* Your objective:
Please output only the lines running from the one that contains "Task: Click the insert media icon" through the last line of the data below, exactly as they stand, with no pictures.

·····

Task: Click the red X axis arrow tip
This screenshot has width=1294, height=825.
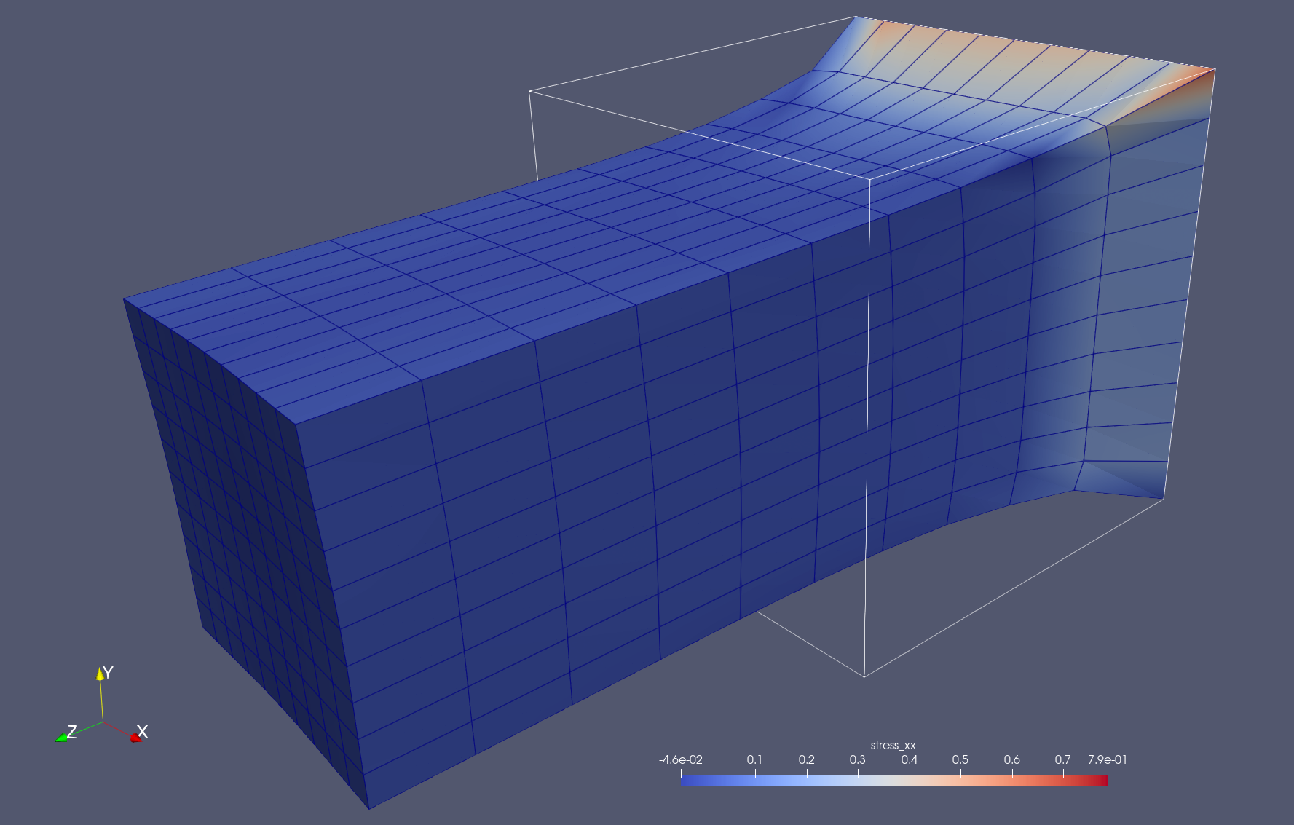Action: [x=135, y=738]
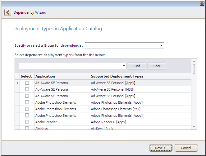The height and width of the screenshot is (156, 206).
Task: Open the Group for dependencies dropdown
Action: [x=161, y=45]
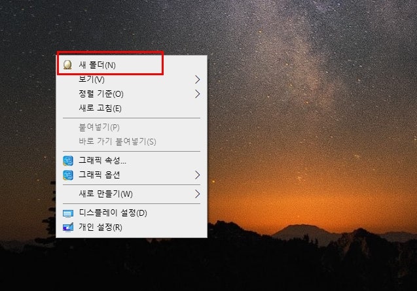Screen dimensions: 417x291
Task: Open the 그래픽 옵션 submenu chevron
Action: (197, 175)
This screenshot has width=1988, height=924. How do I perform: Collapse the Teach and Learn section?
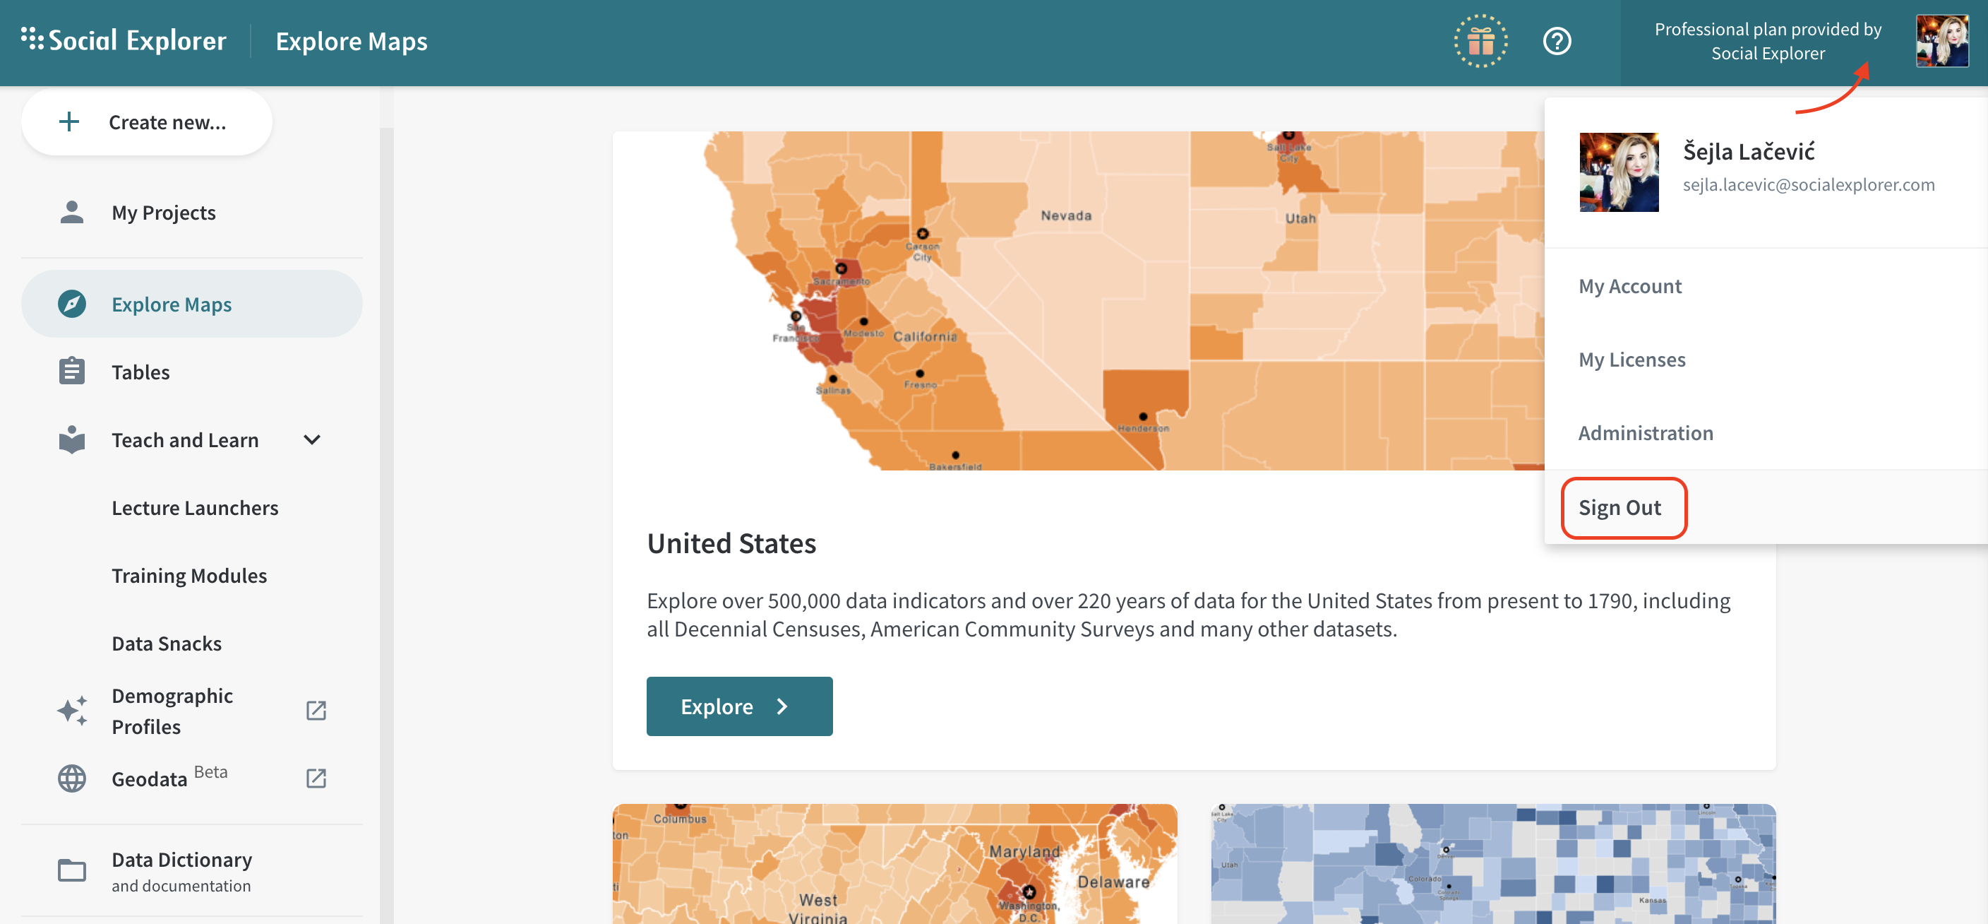[x=312, y=440]
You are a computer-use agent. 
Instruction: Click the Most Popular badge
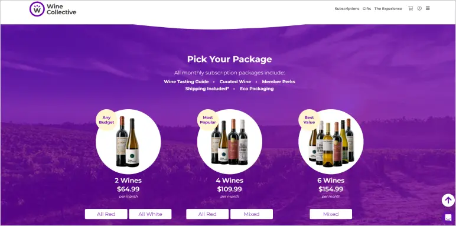pos(208,120)
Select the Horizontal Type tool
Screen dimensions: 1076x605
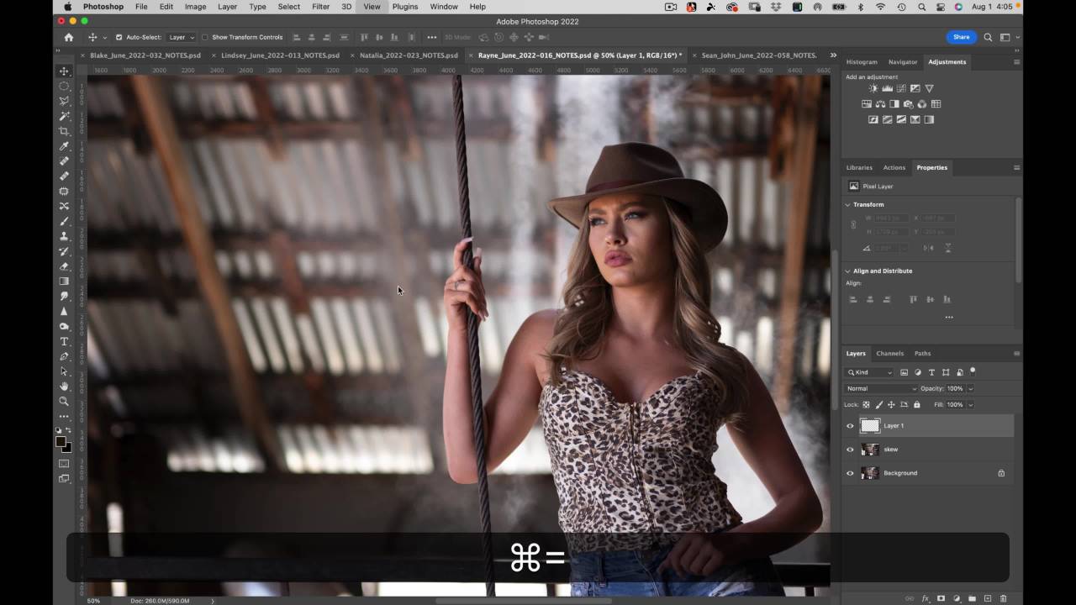64,341
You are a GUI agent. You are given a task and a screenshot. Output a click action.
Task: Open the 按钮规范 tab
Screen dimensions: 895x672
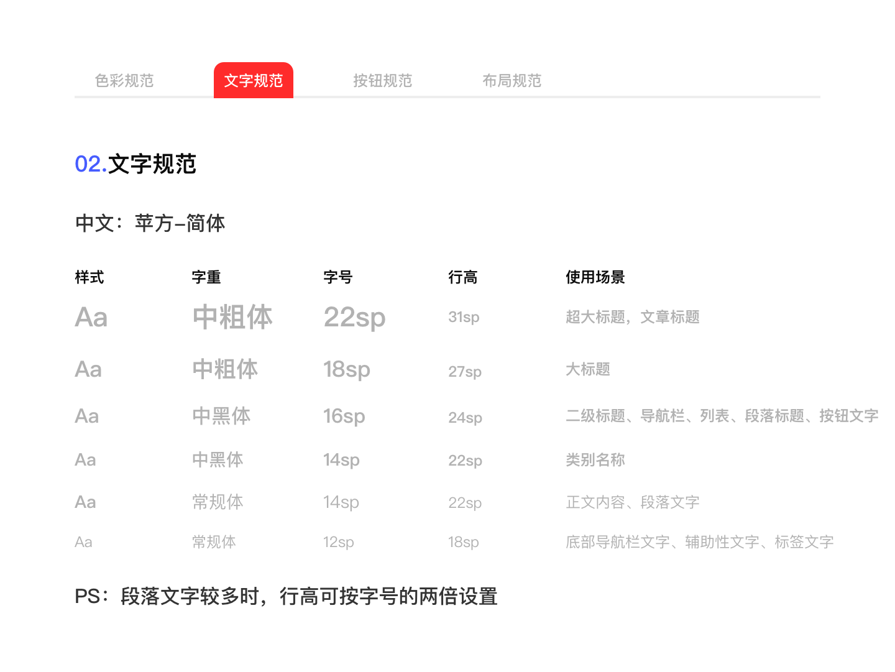point(383,81)
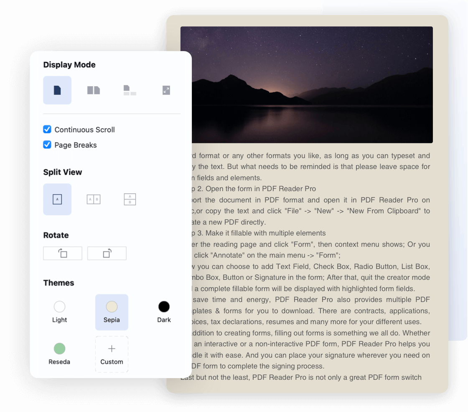
Task: Switch to the Dark theme
Action: pyautogui.click(x=164, y=312)
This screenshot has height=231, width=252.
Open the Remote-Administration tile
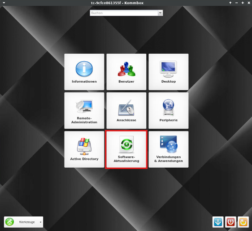pos(84,111)
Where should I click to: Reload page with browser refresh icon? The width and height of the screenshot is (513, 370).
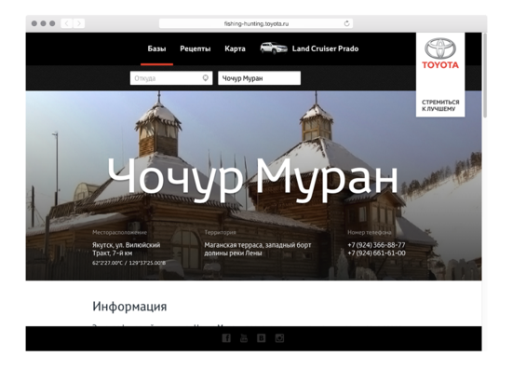click(346, 23)
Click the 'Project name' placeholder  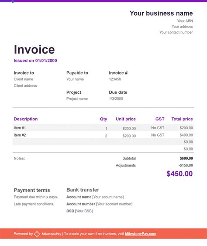(x=77, y=99)
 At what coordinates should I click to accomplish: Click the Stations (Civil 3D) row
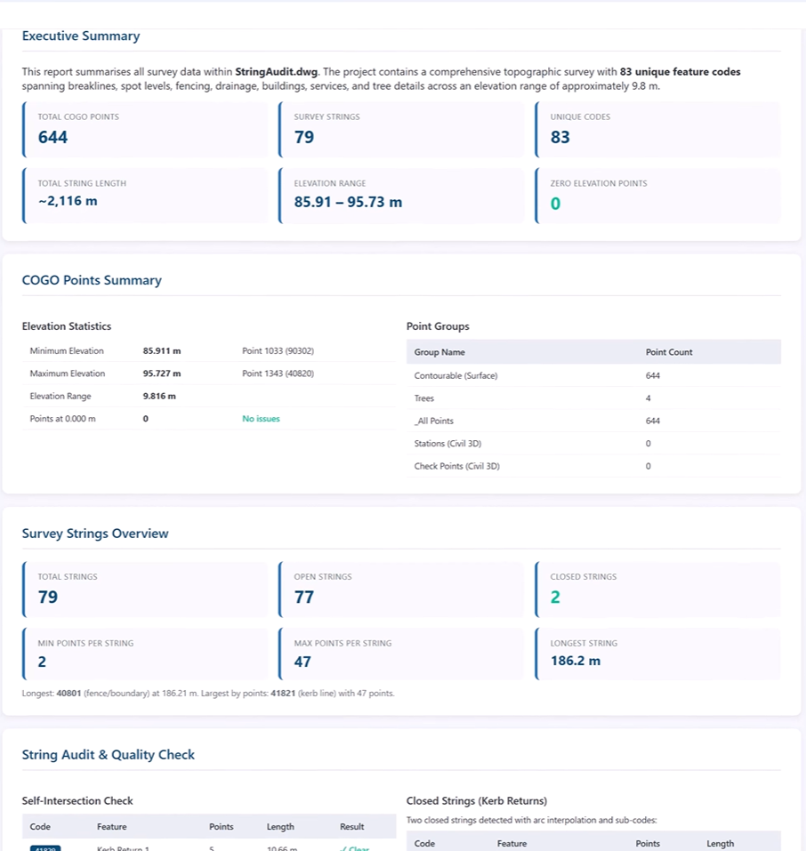coord(593,444)
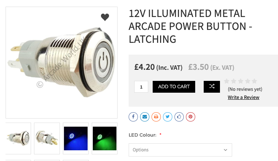Viewport: 278px width, 161px height.
Task: Expand LED Colour list via chevron arrow
Action: pos(226,150)
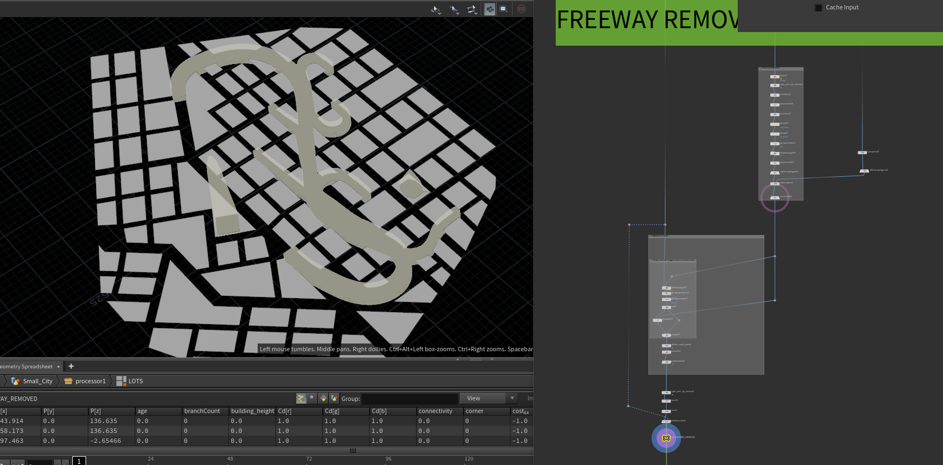
Task: Open the View dropdown in spreadsheet
Action: coord(489,398)
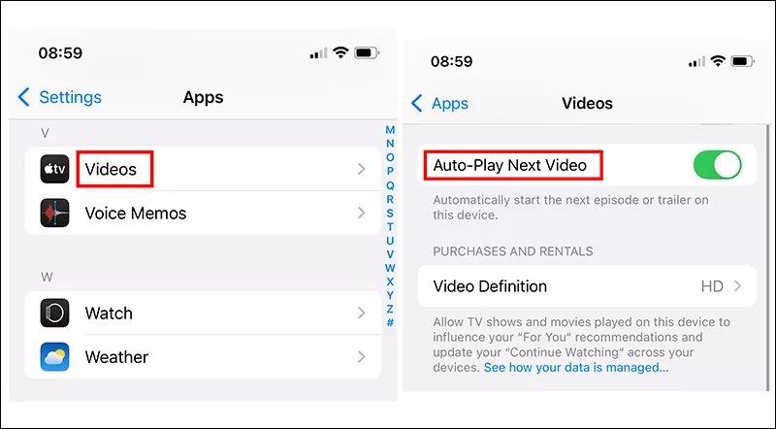
Task: Tap the Weather app icon
Action: click(55, 357)
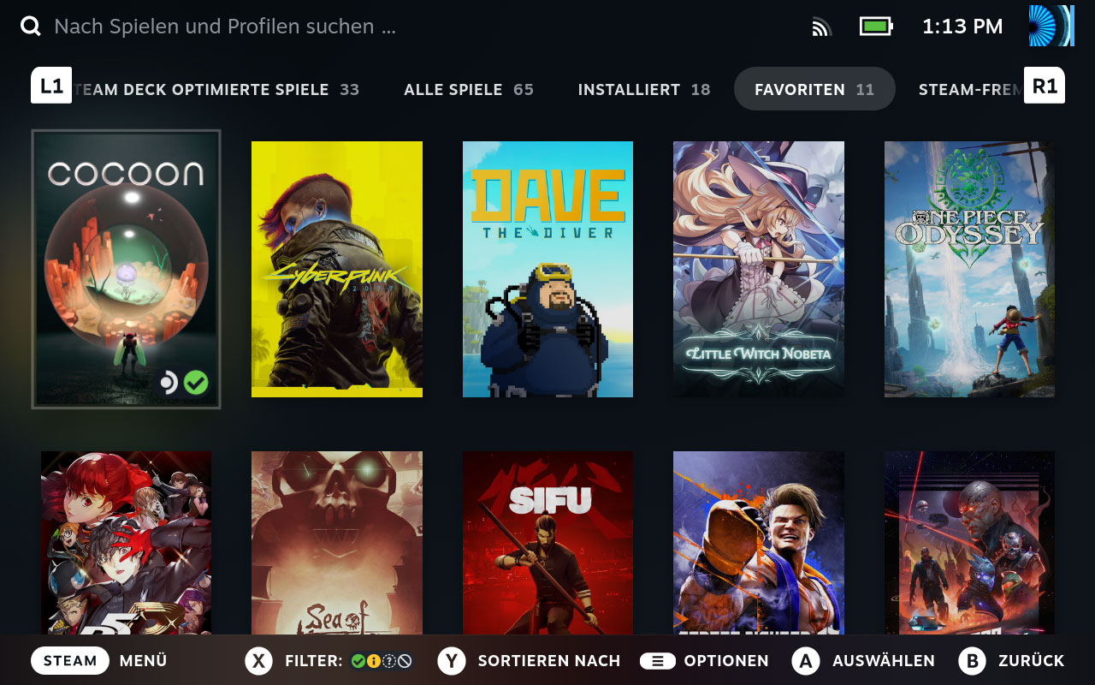Open the user profile avatar
Image resolution: width=1095 pixels, height=685 pixels.
tap(1051, 26)

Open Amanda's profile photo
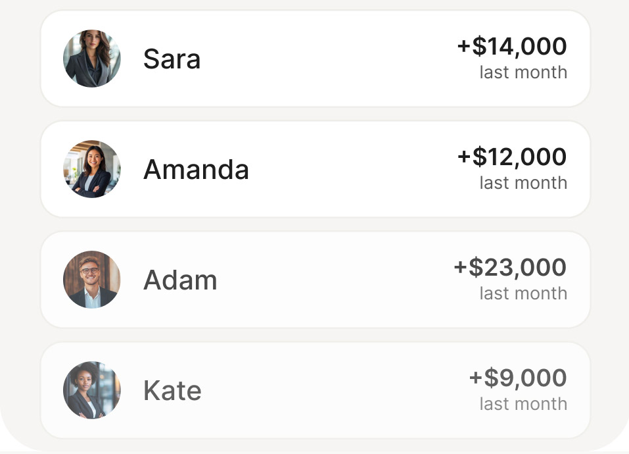[x=92, y=168]
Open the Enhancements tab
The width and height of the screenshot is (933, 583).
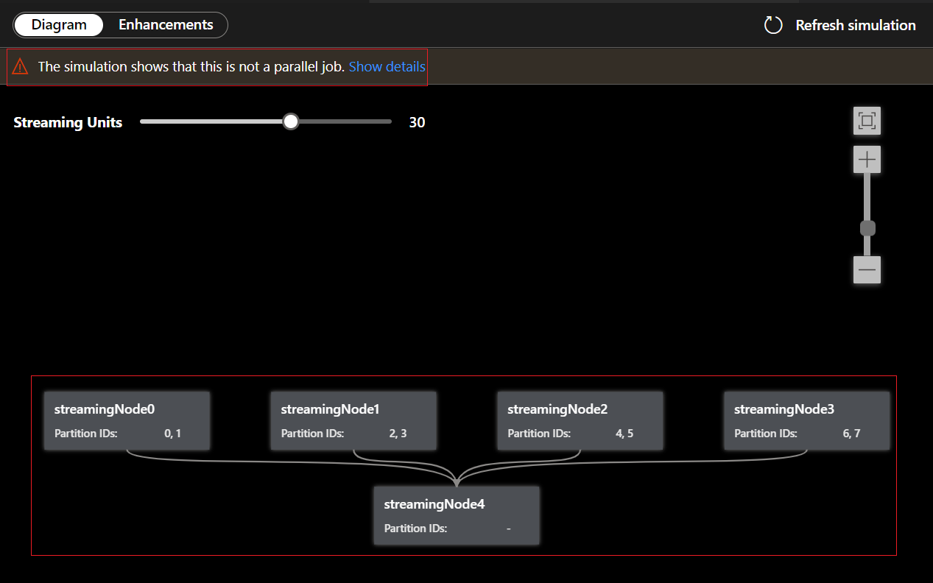(166, 24)
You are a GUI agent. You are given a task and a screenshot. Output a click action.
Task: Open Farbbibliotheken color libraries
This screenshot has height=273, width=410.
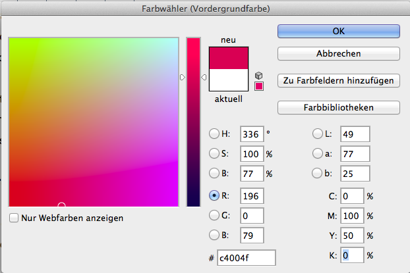[338, 107]
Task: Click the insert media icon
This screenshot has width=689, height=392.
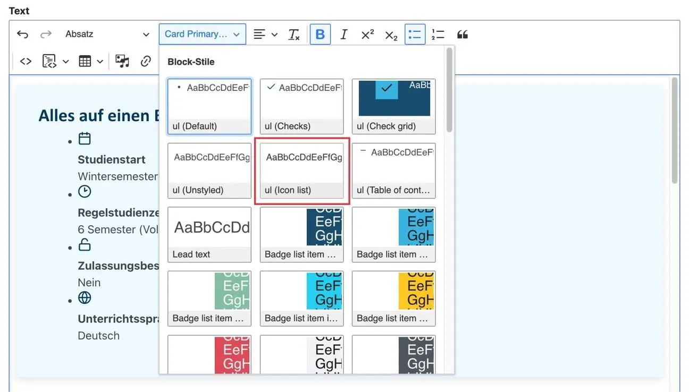Action: pos(122,62)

·····

* Written solution:
Task: Click the insert media icon
This screenshot has width=689, height=392.
Action: pos(122,62)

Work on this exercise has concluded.